:: Given passage ::
How do we change young people’s perceptions about poetry?
How do we remove the blocks, the clamps that weigh us down, make us so fearful of writing freely?
How can we release the incredible potential of the next generation’s creativity?
These are all issues that I seek to open, challenge and address in my poetry workshops with young people, and as Patron of Writing at Didcot Girls’ School, my workshops with year 9 (students aged 13-14) are now well underway. I’ve been thrilled with how the workshops have been so far: with the creative responses of the young writers; with the quality of what’s been produced during our 1-hour together.
This blog post is really me taking the opportunity to share some of the students’ remarkable, unique and brave writing, as well as a way of demonstrating that the above aims are completely achievable in creative writing workshops.
I’ve entitled the workshops ‘Safe Spaces,’ a title borrowed from Mary Jean Chan’s shining new collection, Fleche (pub by Faber, 2019). In the workshops, we read and digest Chan’s 3 poems in the sequence, using them as a springboard to launch our own recreation of ‘Safe Spaces’. We discuss, question and experiment with form (two of Chan’s poems in the sequence are prose poems), utilising line, the senses, voice and imagery.

:: Extracted material ::
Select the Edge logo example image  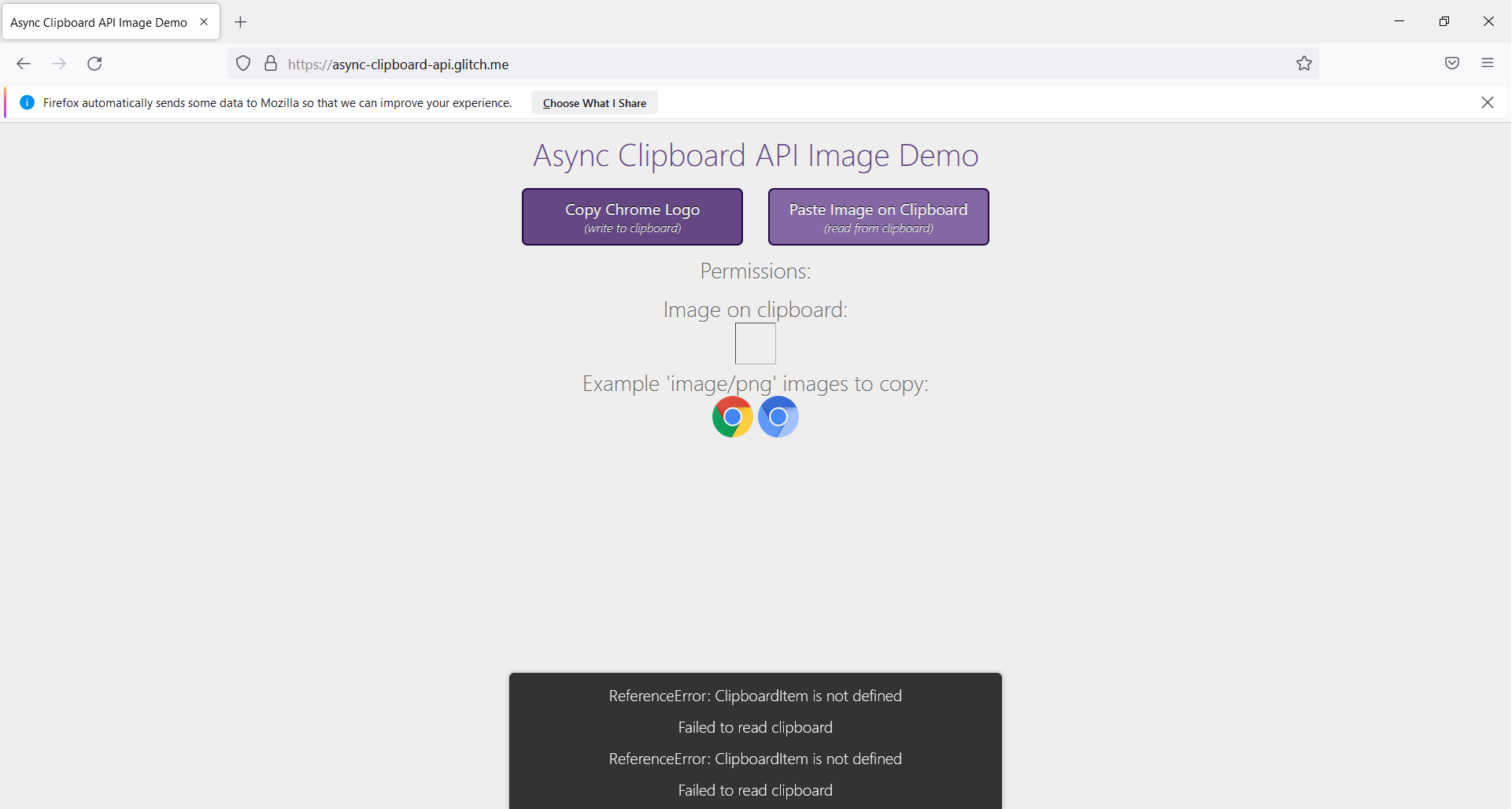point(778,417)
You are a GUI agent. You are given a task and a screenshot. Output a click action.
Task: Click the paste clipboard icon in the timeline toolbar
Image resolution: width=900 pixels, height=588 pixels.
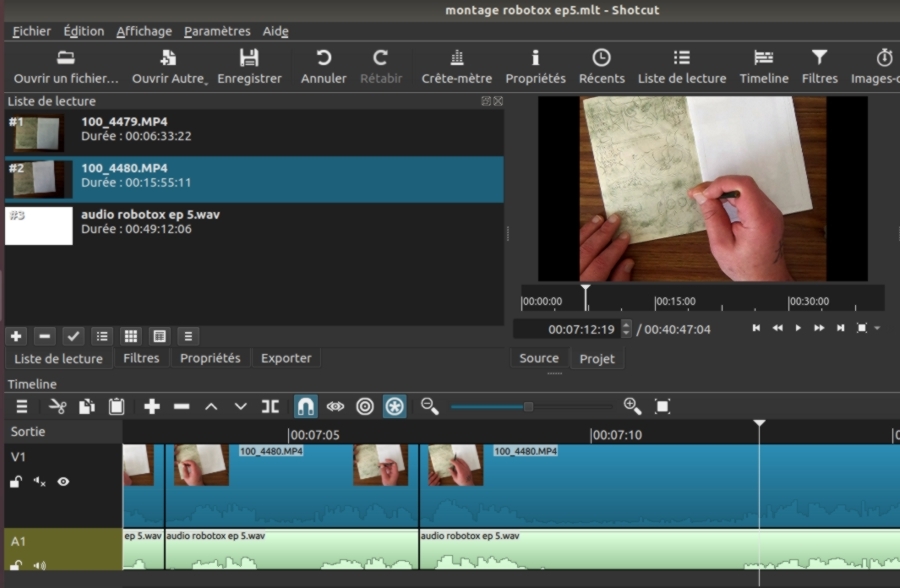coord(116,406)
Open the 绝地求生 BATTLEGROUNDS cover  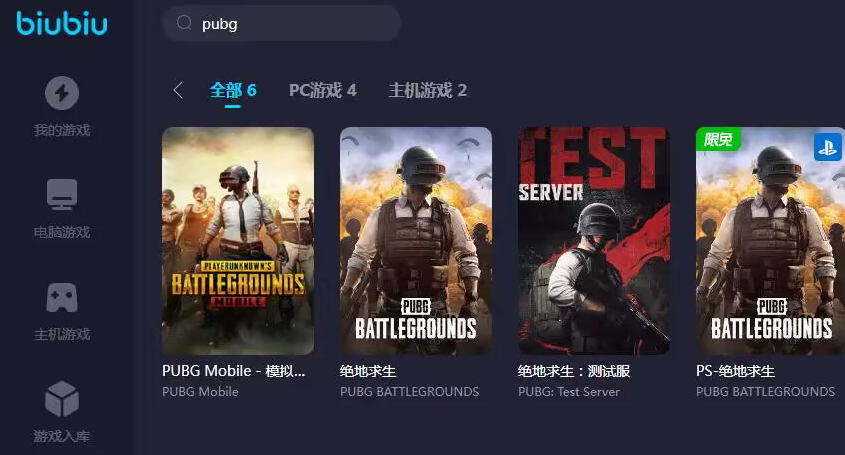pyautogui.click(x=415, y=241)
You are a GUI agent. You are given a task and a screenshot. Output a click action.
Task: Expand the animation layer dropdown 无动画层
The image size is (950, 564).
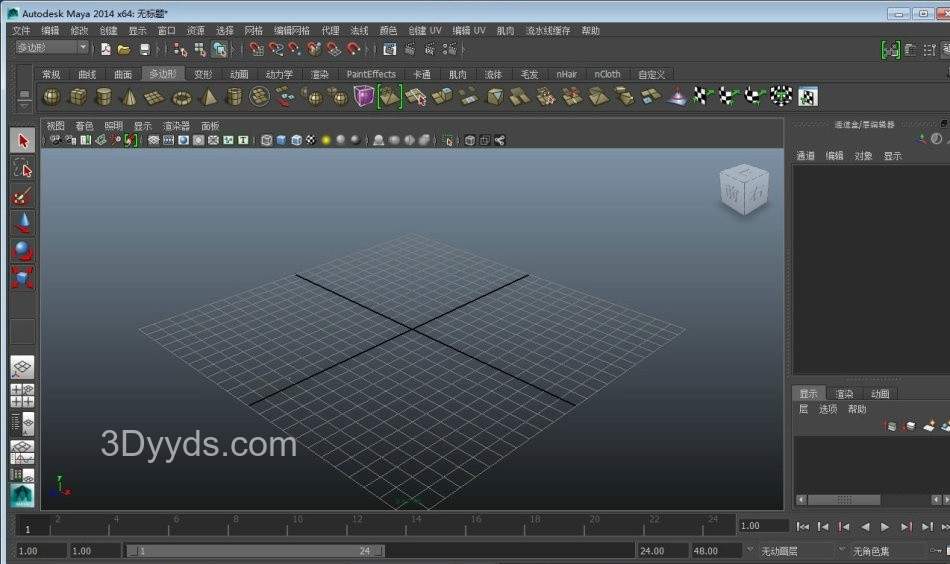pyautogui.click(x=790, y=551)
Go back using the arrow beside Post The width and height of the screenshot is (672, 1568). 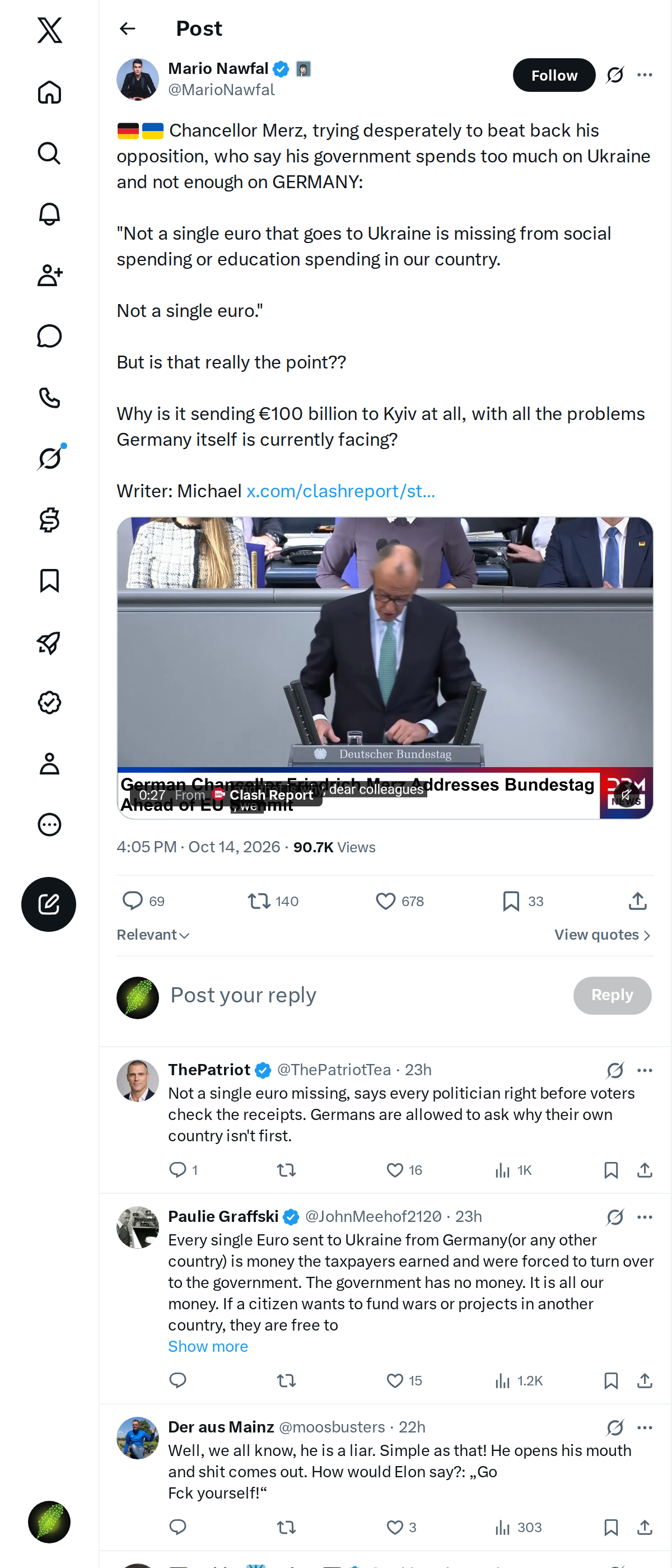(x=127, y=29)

...

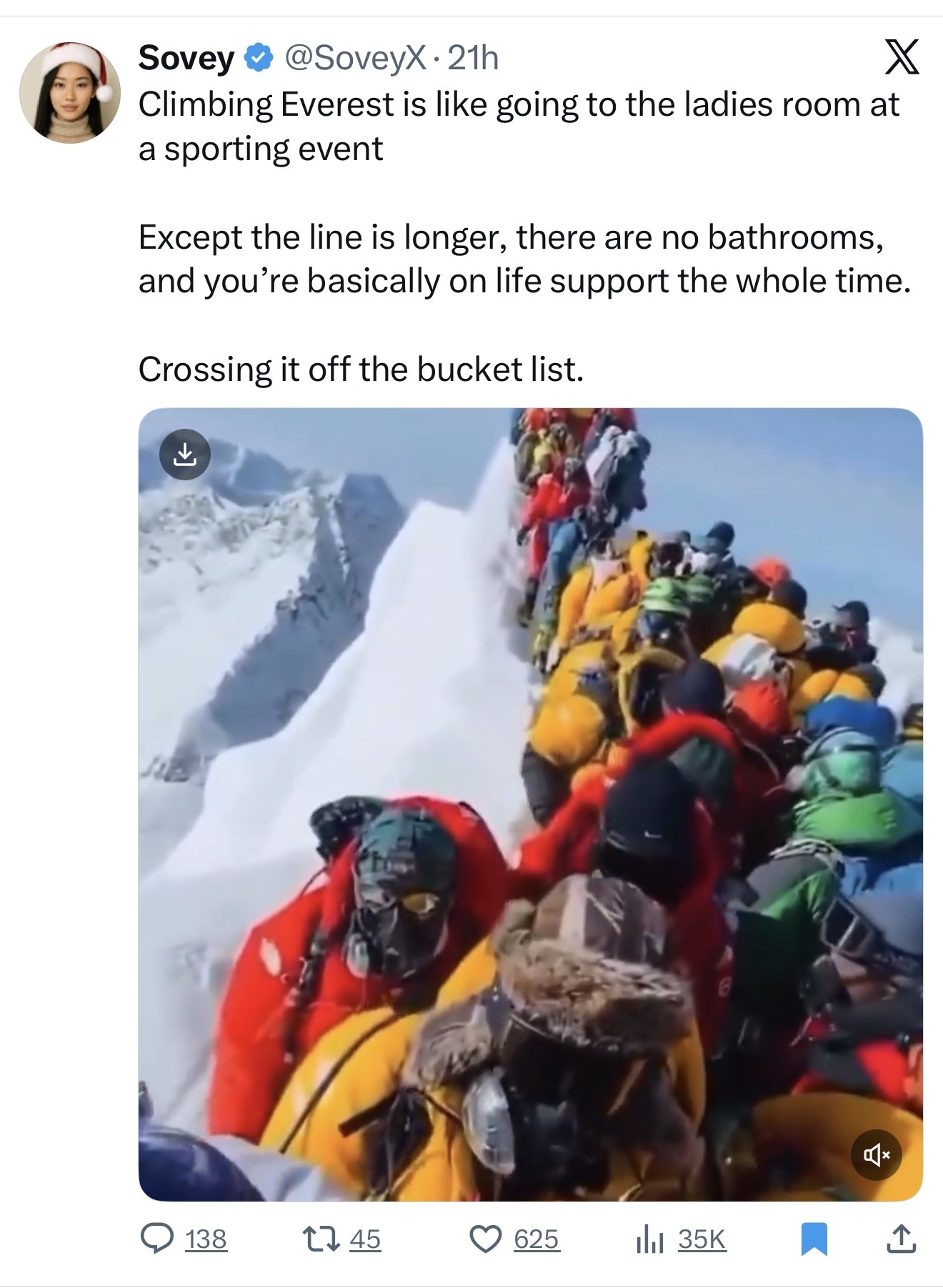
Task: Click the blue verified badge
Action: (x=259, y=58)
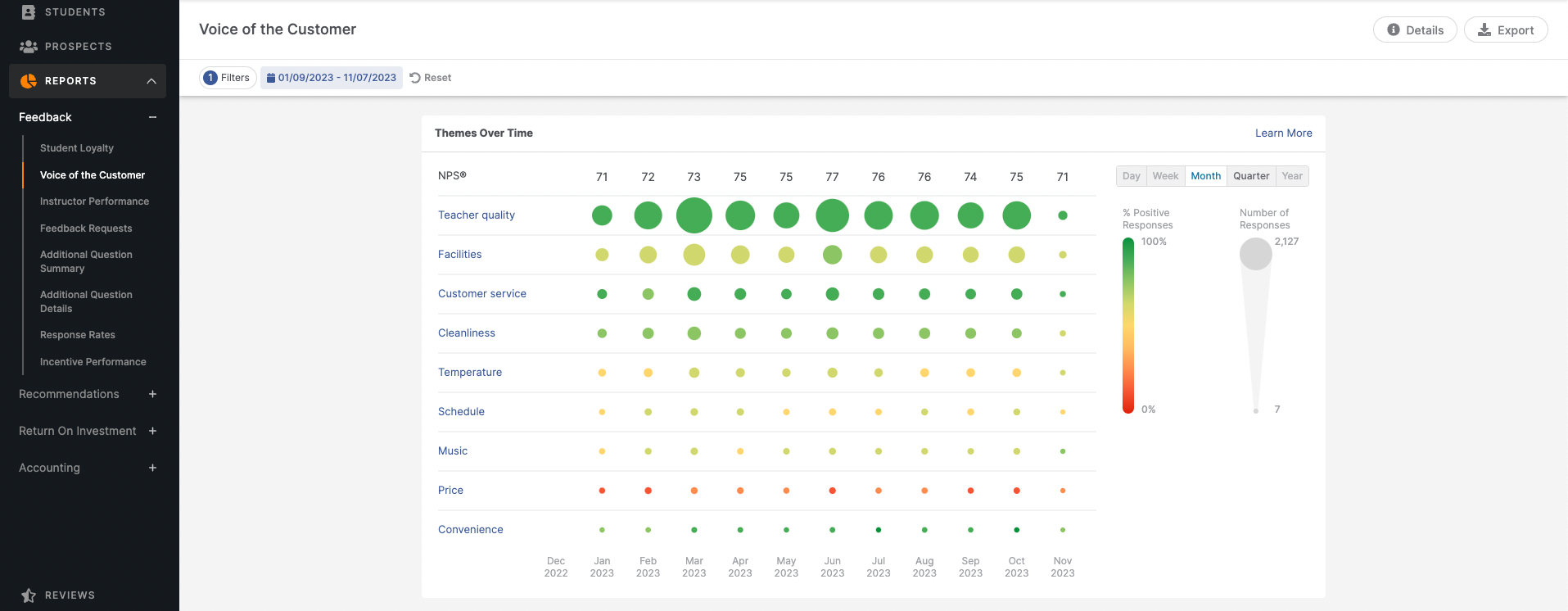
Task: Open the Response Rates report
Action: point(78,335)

:: Given task ::
Please quote the part of the poetry workshop post that begins at the words "How can we release" and stops after "creative writing workshops.".

:: Response ::
How can we release the incredible potential of the next generation’s creativity?
These are all issues that I seek to open, challenge and address in my poetry workshops with young people, and as Patron of Writing at Didcot Girls’ School, my workshops with year 9 (students aged 13-14) are now well underway. I’ve been thrilled with how the workshops have been so far: with the creative responses of the young writers; with the quality of what’s been produced during our 1-hour together.
This blog post is really me taking the opportunity to share some of the students’ remarkable, unique and brave writing, as well as a way of demonstrating that the above aims are completely achievable in creative writing workshops.